Collected data entries
■ ■ ■ ■

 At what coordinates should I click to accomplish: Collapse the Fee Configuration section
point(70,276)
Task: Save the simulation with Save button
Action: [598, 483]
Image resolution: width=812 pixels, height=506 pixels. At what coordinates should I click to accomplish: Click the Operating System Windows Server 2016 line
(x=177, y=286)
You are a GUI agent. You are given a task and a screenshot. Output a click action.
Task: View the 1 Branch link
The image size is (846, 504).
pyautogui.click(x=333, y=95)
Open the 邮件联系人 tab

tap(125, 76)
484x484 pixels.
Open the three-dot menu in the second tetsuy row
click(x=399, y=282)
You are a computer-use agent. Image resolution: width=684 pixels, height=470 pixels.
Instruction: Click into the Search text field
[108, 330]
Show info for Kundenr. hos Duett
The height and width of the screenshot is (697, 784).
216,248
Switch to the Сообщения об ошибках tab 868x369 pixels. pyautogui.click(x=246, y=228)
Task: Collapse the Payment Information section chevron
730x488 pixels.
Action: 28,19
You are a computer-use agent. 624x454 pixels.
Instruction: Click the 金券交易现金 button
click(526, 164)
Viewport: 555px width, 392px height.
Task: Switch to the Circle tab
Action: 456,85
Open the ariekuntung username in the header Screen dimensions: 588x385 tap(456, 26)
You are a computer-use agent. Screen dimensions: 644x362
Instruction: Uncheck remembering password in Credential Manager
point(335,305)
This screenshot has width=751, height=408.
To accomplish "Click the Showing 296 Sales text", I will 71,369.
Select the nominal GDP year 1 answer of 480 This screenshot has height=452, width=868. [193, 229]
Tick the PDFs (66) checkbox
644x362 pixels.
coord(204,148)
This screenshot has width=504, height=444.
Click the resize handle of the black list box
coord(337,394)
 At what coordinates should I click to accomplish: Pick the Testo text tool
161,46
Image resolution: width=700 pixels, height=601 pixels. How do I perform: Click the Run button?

■ ■ ■ ■

The answer is a portion of the data. Write out exactly the line with "Task: Collapse the" and all lines after it.

Task: Collapse the Payment Information section chevron
730x488 pixels.
Action: 28,19
You are a computer-use agent. 624x454 pixels.
Instruction: Click the 金券交易现金 button
click(526, 164)
Viewport: 555px width, 392px height.
Task: Switch to the Circle tab
Action: 456,85
Open the ariekuntung username in the header Screen dimensions: 588x385 tap(456, 26)
You are a computer-use agent. Screen dimensions: 644x362
Instruction: Uncheck remembering password in Credential Manager
point(335,305)
This screenshot has width=751, height=408.
To accomplish "Click the Showing 296 Sales text", I will 71,369.
Select the nominal GDP year 1 answer of 480 This screenshot has height=452, width=868. [193, 229]
Tick the PDFs (66) checkbox
644x362 pixels.
coord(204,148)
This screenshot has width=504, height=444.
Click the resize handle of the black list box
coord(337,394)
 At what coordinates should I click to accomplish: Pick the Testo text tool
161,46
Image resolution: width=700 pixels, height=601 pixels. How do I perform: Click the Run button?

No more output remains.